Hiking: Isn’t it Romantic? Meanwhile, even my social life revolved around hiking. I must confess I took my dates on (sometimes too) rigorous hikes and I’m sure more than one woman not-so-fondly remembers not only a bad date but the hike from hell. Fortunately, I met a gal who could not only keep step with me on the trail, but surpasses me in every other way. Cheri and I have been together since our first hike, uh, date.
Pioneering the California Coastal Trail Of the many lands that have called to me, spoke to me, my home shoreline and coastal mountains have called the loudest. I answered the call by agreeing to the California Coastal Trail Foundation’s request to pioneer the California Coastal Trail. And so I took a little walk—a 1,600-mile hike as it turned out—from the Mexican border to the Oregon border along California’s diverse shore, through the coast range and redwood forest. It was a life-changing hike for me, as I transformed from a sportsman with something to prove to a traveler with something to learn—and share. I wrote a narrative, Hiking on the Edge: Dreams, Schemes, and 1600 Miles on the California Coastal Trail that chronicled my adventures and the unique people and places I encountered.

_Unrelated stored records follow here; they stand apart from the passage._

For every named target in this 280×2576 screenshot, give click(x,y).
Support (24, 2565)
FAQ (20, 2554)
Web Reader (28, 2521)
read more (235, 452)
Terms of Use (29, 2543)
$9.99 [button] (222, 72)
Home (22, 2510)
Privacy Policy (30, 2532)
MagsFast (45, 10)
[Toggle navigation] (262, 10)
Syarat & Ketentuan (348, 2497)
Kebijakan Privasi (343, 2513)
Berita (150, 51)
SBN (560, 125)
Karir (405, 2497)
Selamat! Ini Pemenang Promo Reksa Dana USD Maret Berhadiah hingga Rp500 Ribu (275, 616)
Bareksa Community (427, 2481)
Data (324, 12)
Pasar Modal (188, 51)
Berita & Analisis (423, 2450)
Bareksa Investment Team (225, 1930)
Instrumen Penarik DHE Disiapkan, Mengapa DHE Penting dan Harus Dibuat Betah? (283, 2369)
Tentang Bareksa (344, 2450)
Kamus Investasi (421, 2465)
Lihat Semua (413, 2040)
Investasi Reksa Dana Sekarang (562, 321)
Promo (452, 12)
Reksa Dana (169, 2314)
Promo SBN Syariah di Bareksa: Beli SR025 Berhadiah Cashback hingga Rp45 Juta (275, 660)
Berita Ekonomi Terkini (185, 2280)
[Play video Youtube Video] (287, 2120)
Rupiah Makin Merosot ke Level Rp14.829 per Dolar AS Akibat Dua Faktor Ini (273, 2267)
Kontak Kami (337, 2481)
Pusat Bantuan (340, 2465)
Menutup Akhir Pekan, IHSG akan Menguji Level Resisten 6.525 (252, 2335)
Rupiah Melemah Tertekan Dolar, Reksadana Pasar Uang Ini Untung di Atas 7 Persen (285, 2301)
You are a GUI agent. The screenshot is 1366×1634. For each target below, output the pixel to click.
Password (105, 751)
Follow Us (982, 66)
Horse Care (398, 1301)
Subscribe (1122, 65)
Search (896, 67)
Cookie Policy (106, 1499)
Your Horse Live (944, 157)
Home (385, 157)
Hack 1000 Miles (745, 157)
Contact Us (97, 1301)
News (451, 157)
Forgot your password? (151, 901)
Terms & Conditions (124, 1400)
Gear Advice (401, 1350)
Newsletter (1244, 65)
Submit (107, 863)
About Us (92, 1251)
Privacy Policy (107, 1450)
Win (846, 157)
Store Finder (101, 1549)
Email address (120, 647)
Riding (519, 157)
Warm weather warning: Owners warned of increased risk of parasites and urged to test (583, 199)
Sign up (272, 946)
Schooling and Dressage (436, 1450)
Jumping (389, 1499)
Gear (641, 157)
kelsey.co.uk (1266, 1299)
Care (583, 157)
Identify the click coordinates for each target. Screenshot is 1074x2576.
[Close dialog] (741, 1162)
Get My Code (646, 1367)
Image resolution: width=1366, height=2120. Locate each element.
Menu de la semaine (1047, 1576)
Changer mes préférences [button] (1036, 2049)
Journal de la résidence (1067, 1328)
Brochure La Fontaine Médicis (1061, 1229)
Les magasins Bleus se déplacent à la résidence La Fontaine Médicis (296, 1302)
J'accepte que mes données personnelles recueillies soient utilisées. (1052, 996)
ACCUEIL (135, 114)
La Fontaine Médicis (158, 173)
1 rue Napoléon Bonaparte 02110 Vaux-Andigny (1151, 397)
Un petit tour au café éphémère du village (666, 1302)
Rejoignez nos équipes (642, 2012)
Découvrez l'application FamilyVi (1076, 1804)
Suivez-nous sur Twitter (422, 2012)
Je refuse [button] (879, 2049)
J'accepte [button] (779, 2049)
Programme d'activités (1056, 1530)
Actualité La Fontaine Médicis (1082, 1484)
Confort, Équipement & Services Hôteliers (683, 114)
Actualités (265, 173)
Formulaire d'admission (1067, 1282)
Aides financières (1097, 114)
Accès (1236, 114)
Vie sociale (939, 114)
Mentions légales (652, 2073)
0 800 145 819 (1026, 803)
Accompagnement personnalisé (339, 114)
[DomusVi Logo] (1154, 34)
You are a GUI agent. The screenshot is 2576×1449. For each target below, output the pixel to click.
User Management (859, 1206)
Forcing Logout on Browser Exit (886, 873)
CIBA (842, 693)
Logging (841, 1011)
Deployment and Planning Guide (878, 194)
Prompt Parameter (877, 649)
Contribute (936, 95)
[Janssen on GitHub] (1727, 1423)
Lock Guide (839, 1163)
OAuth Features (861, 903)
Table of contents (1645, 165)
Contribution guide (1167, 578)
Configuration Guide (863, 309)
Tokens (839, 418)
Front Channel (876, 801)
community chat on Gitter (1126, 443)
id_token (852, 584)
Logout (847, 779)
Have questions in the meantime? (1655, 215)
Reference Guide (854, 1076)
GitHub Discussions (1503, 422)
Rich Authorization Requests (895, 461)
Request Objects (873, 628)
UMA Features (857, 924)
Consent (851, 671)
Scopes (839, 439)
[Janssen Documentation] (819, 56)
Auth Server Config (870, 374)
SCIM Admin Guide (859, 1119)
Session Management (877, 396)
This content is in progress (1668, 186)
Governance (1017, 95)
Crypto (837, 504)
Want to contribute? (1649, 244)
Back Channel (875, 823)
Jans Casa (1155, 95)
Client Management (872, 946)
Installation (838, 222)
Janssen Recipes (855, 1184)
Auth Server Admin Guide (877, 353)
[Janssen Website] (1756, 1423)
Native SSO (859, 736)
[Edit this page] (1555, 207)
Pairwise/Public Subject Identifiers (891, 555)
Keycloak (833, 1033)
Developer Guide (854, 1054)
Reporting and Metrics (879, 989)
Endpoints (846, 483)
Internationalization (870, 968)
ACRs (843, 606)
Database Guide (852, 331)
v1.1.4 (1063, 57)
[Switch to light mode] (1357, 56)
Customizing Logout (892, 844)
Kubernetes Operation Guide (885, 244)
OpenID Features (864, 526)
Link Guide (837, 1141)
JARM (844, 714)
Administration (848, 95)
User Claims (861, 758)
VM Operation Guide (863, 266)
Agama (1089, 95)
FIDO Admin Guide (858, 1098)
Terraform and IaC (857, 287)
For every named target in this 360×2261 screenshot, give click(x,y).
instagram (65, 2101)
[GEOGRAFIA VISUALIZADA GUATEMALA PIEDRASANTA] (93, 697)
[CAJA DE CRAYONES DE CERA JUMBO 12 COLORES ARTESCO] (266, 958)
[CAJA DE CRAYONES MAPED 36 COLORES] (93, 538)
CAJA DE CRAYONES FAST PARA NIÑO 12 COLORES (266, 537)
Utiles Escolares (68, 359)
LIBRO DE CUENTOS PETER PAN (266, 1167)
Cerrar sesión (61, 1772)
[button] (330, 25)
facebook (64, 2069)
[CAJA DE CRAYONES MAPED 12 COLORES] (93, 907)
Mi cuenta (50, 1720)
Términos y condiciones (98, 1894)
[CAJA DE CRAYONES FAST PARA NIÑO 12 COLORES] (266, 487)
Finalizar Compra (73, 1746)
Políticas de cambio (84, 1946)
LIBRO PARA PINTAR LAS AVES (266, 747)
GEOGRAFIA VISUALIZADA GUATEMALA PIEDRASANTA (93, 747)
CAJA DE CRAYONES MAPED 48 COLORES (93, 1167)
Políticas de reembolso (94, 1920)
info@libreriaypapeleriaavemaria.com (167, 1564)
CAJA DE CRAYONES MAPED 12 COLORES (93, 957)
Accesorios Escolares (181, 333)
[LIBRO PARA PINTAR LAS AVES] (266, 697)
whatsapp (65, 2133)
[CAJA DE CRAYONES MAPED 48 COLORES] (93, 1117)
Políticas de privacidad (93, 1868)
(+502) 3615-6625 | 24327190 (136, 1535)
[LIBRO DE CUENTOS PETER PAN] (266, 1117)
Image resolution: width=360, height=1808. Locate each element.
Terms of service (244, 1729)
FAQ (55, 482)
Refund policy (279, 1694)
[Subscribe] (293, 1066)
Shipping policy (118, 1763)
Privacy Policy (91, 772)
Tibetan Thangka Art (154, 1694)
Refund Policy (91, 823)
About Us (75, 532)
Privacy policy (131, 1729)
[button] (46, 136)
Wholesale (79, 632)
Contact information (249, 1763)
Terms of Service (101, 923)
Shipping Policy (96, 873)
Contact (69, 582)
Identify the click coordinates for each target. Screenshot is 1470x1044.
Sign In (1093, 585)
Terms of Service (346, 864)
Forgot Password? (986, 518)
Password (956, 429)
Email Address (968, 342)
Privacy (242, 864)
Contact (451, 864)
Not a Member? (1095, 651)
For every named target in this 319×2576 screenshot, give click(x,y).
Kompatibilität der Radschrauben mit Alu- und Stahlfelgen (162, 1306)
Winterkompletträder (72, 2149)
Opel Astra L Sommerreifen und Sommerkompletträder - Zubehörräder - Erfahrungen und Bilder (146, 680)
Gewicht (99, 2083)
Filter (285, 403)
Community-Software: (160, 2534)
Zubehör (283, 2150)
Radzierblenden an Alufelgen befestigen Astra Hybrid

Hiking Vacations An upscale walking vacation company headquartered in England asked me to set up a North American branch. I helped create weeklong hiking holidays from the Olympic Peninsula to Santa Fe to the coast of Maine, and let tours around Santa Barbara and Point Reyes National Seashore north of San Francisco. I thoroughly enjoyed guiding hikers form all around the U.S. and Europe and some lovely paths, getting to know some wonderful people, and learning what goes on behind the scenes in this fun and rewarding part of the travel business.
Kids on the Trail I enjoyed family hikes and sharing the trail with my daughter Sophia and son Daniel. I’ve learned as much from my children as they have from me, and I’ve bee delighted by the opportunity to share what we’ve learned together in a pocket guide, “HIKE with Kids,” and in four more books about hiking I’ve written for other publishers.
Recently I’ve been quite alarmed by the rise of what the outdoors recreation community calls “Nature Deficit Disorder,” brought to our attention by author Richard Louv in his landmark book, Last Child in the Woods. I’ve been speaking out on that topic and writing books about hiking and outdoors skills for kids, including Let’s Go Geocaching! and Let’s Go Hiking!
Older, Wiser, The Trailmaster Nearly 20 years ago, a California newspaper reporter, who shall be held blameless and left nameless, branded me “The Trailmaster” after interviewing me for a story he wrote about hiker safety. Shortly thereafter, a radio talk show host picked up on the name and invited listeners to call in with their questions about hiking for “The Trailmaster.”
The name is easy to remember and is as good or better than any of the other names I’ve been called: “Trails expert,” “Hike writer,” and “Hiking spokesman” as well as less flattering terms—“eco-crank,” “curmudgeon” and coastal access extremist.”
At a certain time in life, some of us feel a calling to share our calling. For me, that time is now. It’s time to share the gospel of hiking, its rich tradition and its many benefits for body, mind and spirt.
I make no claims to be the smartest and most eloquent spokesman for hikers, but I do have one standout ability that helps me spread the good word: I can walk and talk at the same time.
Go on and scoff. But it’s harder than you think to hike and impart hiking wisdom at the same time, particularly with a TV camera tracking your every move. To be sure it’s an obscure talent, but one I’m delighted to use to share the hiker’s way.